Listed records:
• • • •

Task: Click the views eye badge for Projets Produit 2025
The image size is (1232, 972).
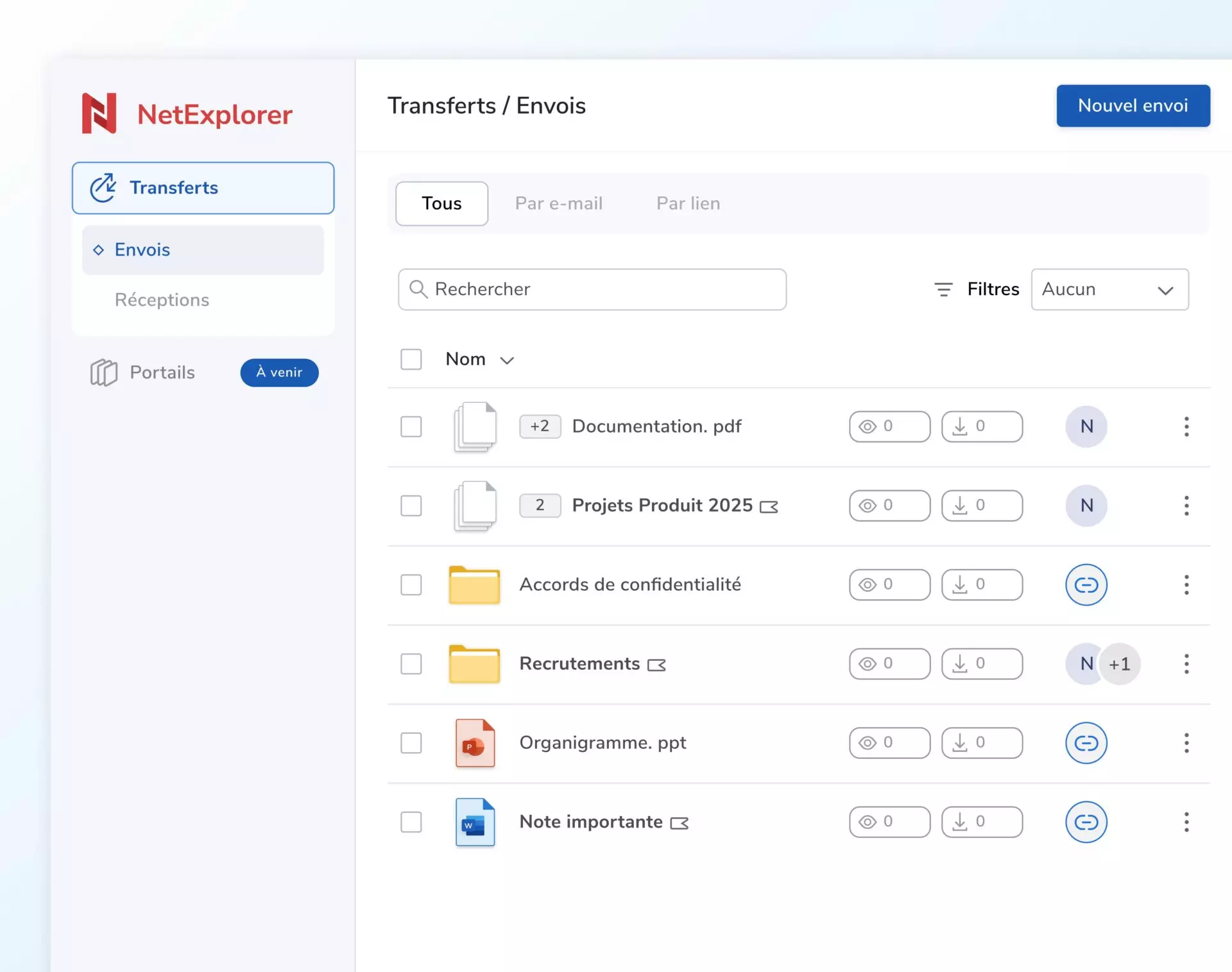Action: point(889,506)
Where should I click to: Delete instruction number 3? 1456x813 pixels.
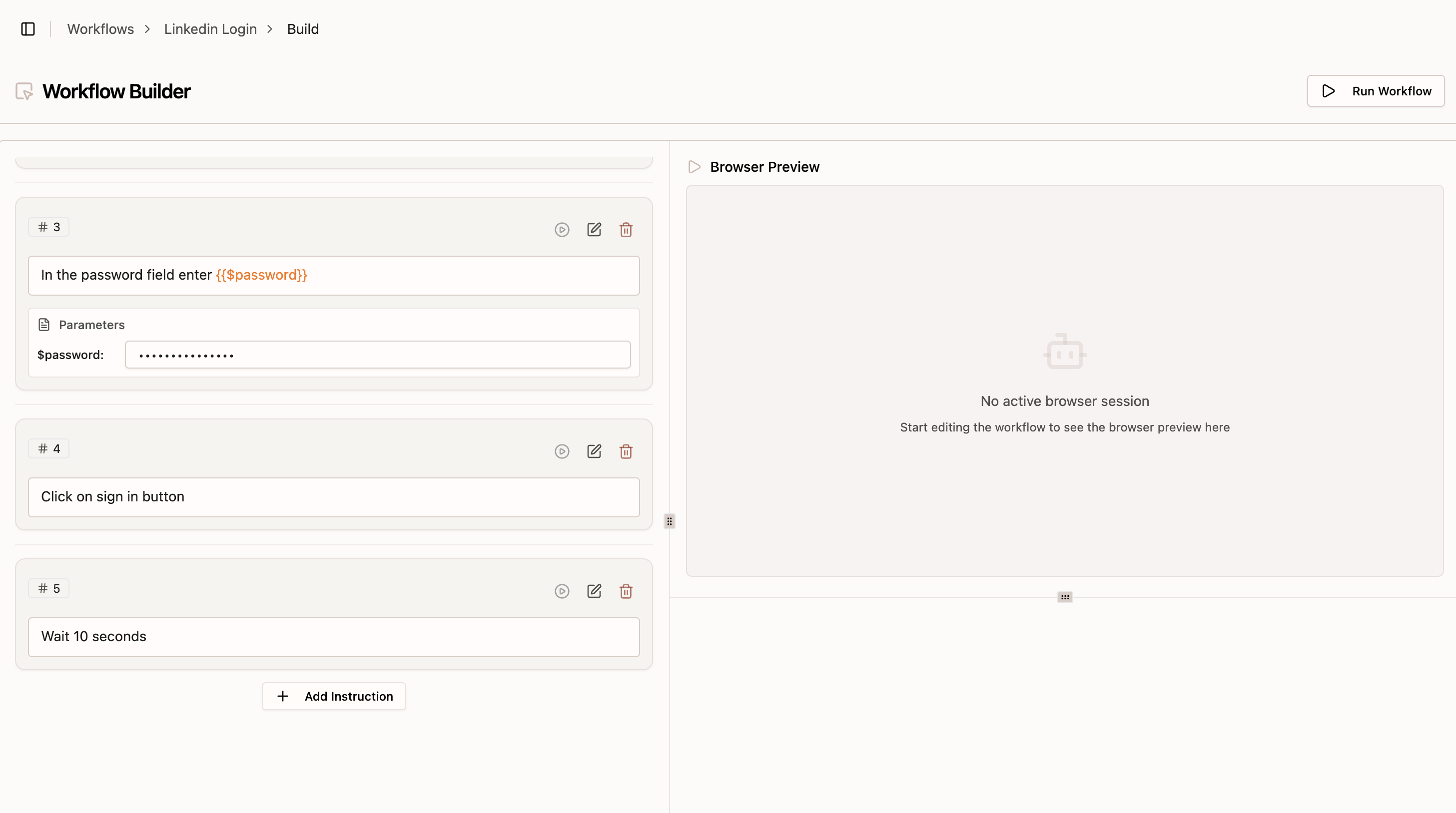[626, 229]
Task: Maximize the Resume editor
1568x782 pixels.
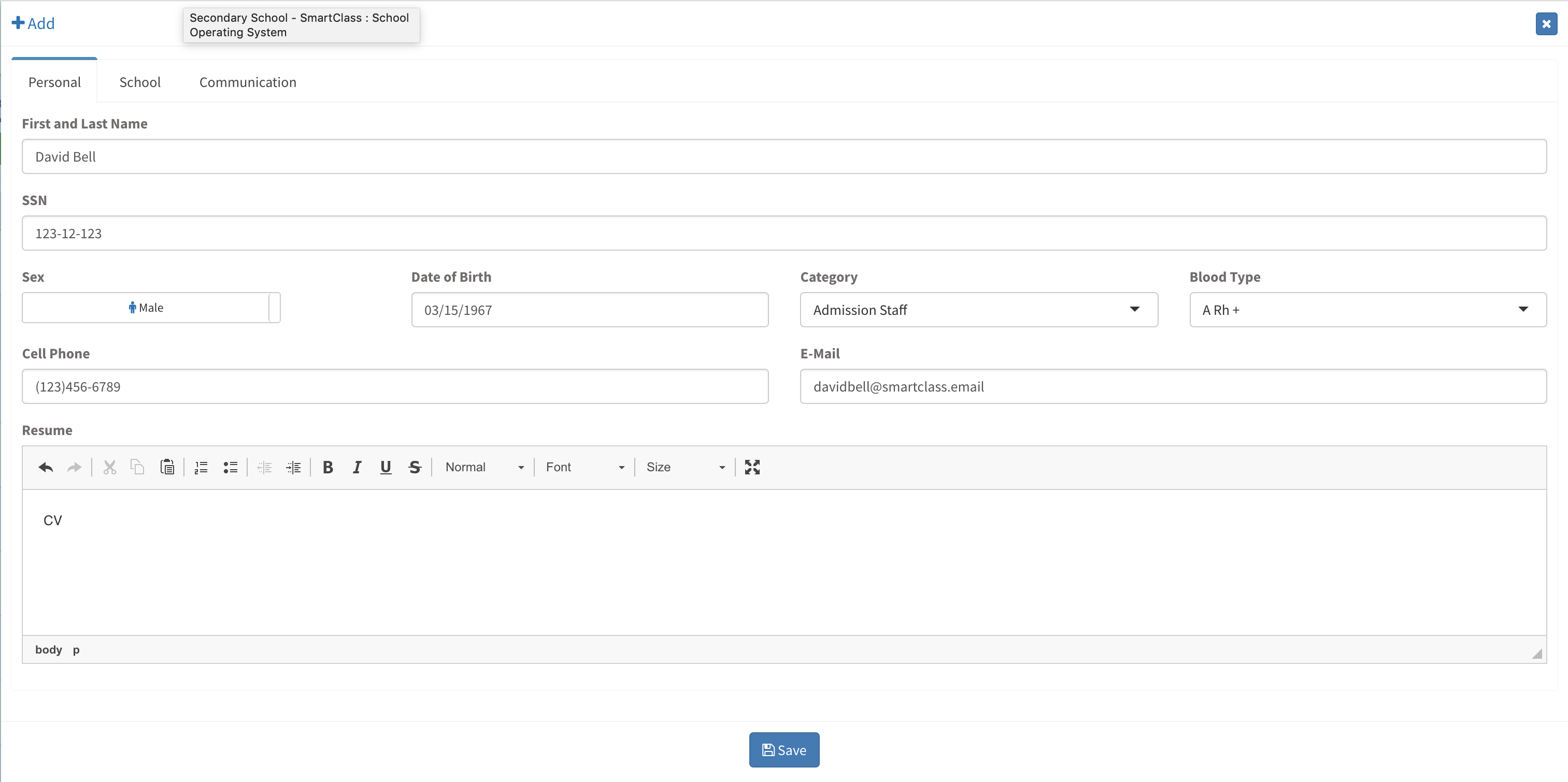Action: tap(752, 467)
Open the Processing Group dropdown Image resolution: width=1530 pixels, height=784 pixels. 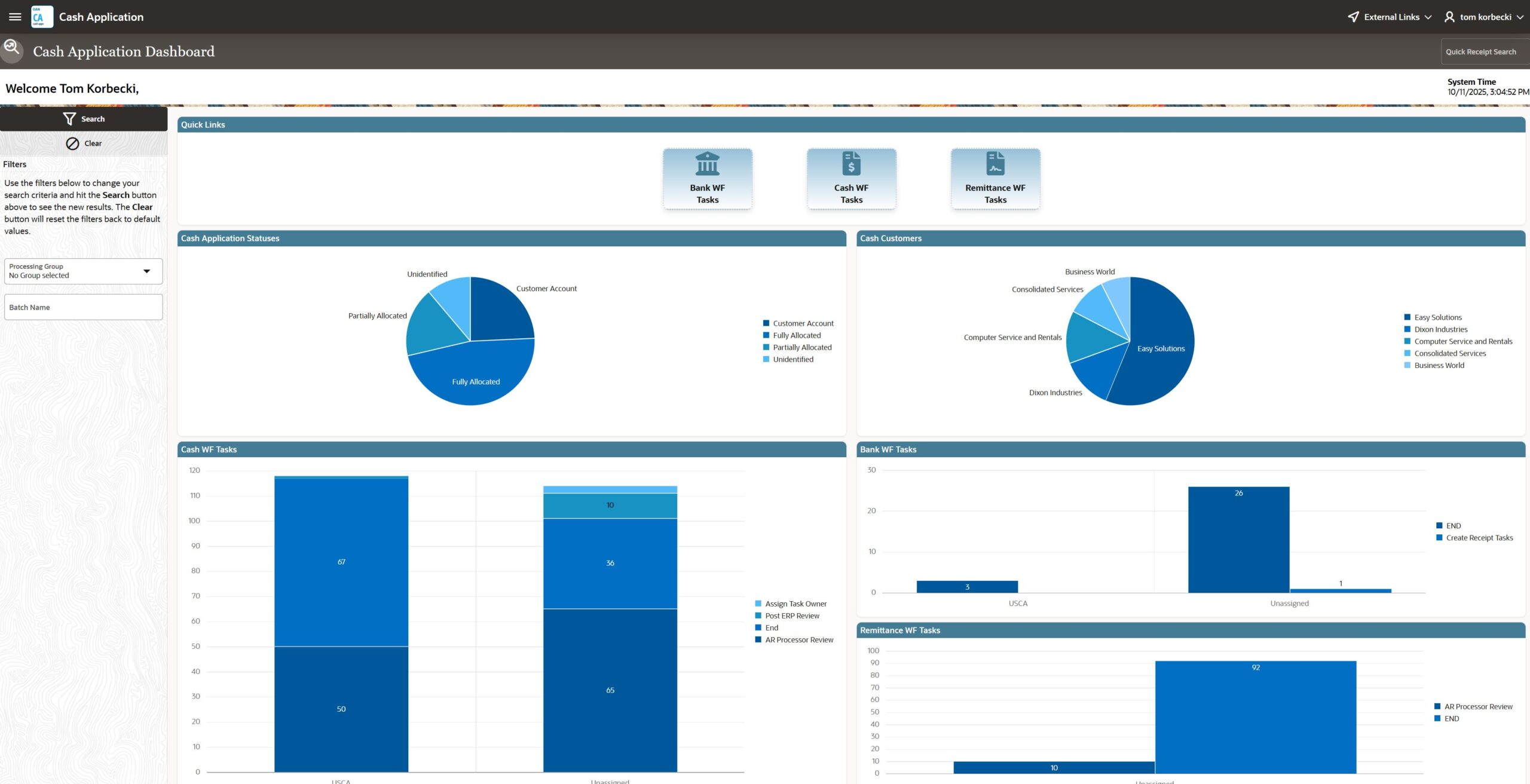tap(83, 271)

• • • •

The problem: Which lines in the records above include the word "Task"? Copy them out.

Result:
Task: Click the views eye badge for Projets Produit 2025
Task: Maximize the Resume editor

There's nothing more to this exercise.